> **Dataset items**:

######

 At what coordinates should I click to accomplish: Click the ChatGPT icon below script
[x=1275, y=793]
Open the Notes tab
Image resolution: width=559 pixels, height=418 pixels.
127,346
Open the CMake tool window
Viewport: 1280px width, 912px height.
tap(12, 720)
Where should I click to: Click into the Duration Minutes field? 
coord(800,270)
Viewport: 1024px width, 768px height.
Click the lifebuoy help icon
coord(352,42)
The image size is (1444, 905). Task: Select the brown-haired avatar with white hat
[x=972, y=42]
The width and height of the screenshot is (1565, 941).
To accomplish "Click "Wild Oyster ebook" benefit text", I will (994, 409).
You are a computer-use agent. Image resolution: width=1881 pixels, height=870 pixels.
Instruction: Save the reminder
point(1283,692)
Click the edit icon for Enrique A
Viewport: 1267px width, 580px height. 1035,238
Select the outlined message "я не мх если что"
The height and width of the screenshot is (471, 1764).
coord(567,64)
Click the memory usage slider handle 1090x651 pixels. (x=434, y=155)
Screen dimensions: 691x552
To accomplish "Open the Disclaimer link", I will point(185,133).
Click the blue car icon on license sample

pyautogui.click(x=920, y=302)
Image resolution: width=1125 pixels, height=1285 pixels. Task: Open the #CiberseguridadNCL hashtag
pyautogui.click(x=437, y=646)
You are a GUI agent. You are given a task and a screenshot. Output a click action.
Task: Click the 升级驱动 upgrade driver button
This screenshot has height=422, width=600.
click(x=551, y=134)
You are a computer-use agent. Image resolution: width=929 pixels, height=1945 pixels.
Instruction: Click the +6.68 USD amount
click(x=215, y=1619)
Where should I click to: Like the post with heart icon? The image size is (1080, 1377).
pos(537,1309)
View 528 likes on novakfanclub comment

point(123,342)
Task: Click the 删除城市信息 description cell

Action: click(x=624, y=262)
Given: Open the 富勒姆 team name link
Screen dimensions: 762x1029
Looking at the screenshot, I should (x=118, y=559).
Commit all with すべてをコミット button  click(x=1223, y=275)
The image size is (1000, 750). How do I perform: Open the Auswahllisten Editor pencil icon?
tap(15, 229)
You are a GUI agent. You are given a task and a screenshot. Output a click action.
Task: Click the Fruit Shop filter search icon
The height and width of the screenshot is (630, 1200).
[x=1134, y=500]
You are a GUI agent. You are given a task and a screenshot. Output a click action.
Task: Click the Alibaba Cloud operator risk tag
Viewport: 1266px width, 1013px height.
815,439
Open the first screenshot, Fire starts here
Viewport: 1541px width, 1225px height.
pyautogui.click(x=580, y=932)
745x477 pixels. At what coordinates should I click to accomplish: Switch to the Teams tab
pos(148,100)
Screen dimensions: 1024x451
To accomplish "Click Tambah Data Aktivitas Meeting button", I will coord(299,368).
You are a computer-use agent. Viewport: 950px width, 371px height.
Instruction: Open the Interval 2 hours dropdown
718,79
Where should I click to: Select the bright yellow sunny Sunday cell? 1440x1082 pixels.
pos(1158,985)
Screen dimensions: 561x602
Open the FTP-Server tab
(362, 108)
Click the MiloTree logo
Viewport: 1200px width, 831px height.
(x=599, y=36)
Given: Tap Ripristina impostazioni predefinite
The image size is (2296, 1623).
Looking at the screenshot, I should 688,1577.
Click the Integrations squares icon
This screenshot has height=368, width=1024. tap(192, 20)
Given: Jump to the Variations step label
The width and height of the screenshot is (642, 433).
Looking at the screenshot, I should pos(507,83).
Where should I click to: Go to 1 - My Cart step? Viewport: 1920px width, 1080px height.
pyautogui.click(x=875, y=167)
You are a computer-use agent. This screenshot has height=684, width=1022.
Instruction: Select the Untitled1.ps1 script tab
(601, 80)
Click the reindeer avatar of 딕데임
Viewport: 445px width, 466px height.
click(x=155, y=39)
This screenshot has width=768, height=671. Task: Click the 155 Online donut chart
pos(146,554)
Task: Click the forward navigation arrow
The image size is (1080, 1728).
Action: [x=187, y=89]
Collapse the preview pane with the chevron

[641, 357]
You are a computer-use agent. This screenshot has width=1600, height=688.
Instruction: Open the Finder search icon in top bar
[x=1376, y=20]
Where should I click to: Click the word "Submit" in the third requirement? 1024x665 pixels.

######

> **TASK TO CARRY OUT**: Lines containing the word "computer" are to be located in the entries and copied.

> **EXERCISE RESPONSE**:
You are a computer-use agent. Image resolution: width=1881 pixels, height=870 pixels.
You are a computer-use agent. Image resolution: width=929 pixels, height=1945 pixels.
You are a computer-use agent. Viewport: 950px width, 371px height.
You are a computer-use agent. This screenshot has height=684, width=1022.
You are a computer-use agent. This screenshot has width=1600, height=688.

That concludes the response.